Love You, the second of this two-album set (thank you Capitol Records) was the last Brian Wilson-produced Beach Boys album before this year’s That’s Why God Made The Radio. And while it’s a ramshackle shadow of his glorious ’60s work, it’s an oddly compelling little masterpiece all the same, and my favorite of all the ’70s Beach Boys albums I’ve heard (Carl & the Passions and Holland have still managed to evade my ears). Wilson’s songwriting is straight-up goofy in places, and at times painfully childlike, but it adds to Love You’s ragged blend of synthesizers and doo-wop harmonies – “Johnny Carson” is the weirdest Beach Boys song ever, a straight-faced ode to the celebrity whose verses have a strangely ominous melody. And “Solar System” is a 2nd grade astronomy lesson sung by a blissed-out organist – but because it features Brian’s voice at its hoarsest, it’s also a bit of pop innocence that’s streaked with something sadder. Then there’s the heartbreakers – “Let’s Put Our Hearts Together,” a crushing duet between Wilson and his indifferent-sounding wife Marilyn, and “Love Is A Woman,” where Wilson, Mike Love and Al Jardine compel us to treat women nicely over a Fats Domino-ish arrangement. When Wilson sings, “Tell her she smells good tonight,” it’s so awkward, and so perfectly earnest, I can’t help but get chills.

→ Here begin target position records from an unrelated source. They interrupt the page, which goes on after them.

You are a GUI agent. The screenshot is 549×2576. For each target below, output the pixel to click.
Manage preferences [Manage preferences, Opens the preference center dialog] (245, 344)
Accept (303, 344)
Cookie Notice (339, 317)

The Beach Boys – Pet Sounds (1966)

I’m not really sure what the critics think about this one, but I’ll be bold enough to come right out and say it – Pet Sounds is good. Honestly, it would be a waste of all of our precious time to blather on about the swirling, magnificently dense arrangements, the bittersweet love songs to beat all bittersweet love songs, the force of nature that is the band’s vocal harmonies. The Beach Boys have always been obsessed with the trappings of summer, but I think Brian Wilson was more obsessed with the brutally temporary nature of that season – before you know it, school’s back in session, the leaves are falling, and you’re starting to wonder if you were made for these times. Pet Sounds was summer for the Beach Boys, a time when their talents were in full blossom, their ingenious leader was as confident and prolific as he ever would be, and their songs were on the charts. Then they blinked an eye, and it was September.